The time-dependent diffusivity in the abdominal ganglion of Aplysia californica: experiments and simulations

Abstract

The nerve cells of the Aplysia are much larger than mammalian neurons. Using the Aplysia ganglia to study the relationship between the cellular structure and the diffusion MRI signal can potentially shed light on this relationship for more complex organisms. We measured the dMRI signal of chemically-fixed abdominal ganglia of the Aplysia at several diffusion times. At the diffusion times measured and observed at low b-values, the dMRI signal is mono-exponential and can be accurately represented by the parameter ADC (Apparent Diffusion Coefficient).
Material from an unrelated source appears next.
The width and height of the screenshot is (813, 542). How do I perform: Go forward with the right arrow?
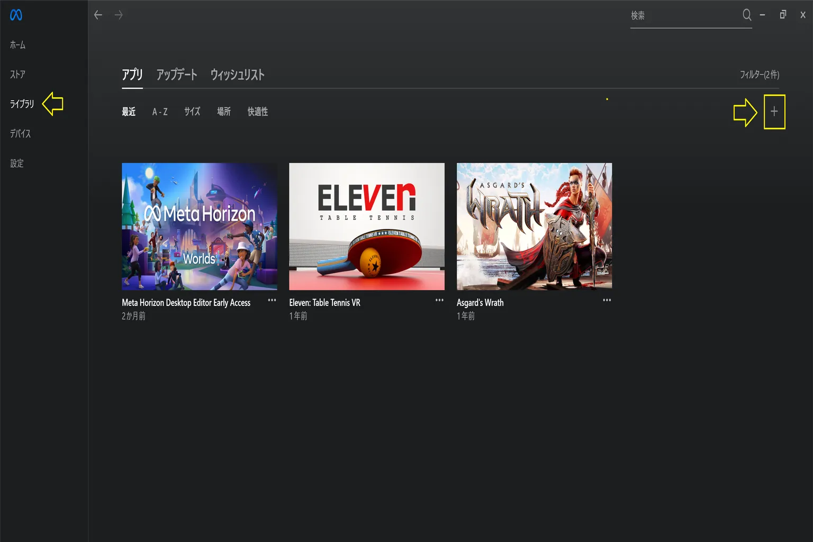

We performed numerical simulations of water diffusion for the large cell neurons in the abdominal ganglia after creating geometrical configurations by segmenting high resolution T2-weighted (T2w) images to obtain the cell outline and then incorporating a manually generated nucleus. The results of the numerical simulations validate the claim that water diffusion in the large cell neurons is in the short diffusion time regime at our experimental diffusion times. Then, using the analytical short time approximation (STA) formula for the ADC, we showed that in order to explain the experimentally observed behavior, it is necessary to consider the nucleus and the cytoplasm as two separate diffusion compartments. By using a two compartment STA model, we were able to illustrate the effect of the highly irregular shape of the cell nucleus on the ADC.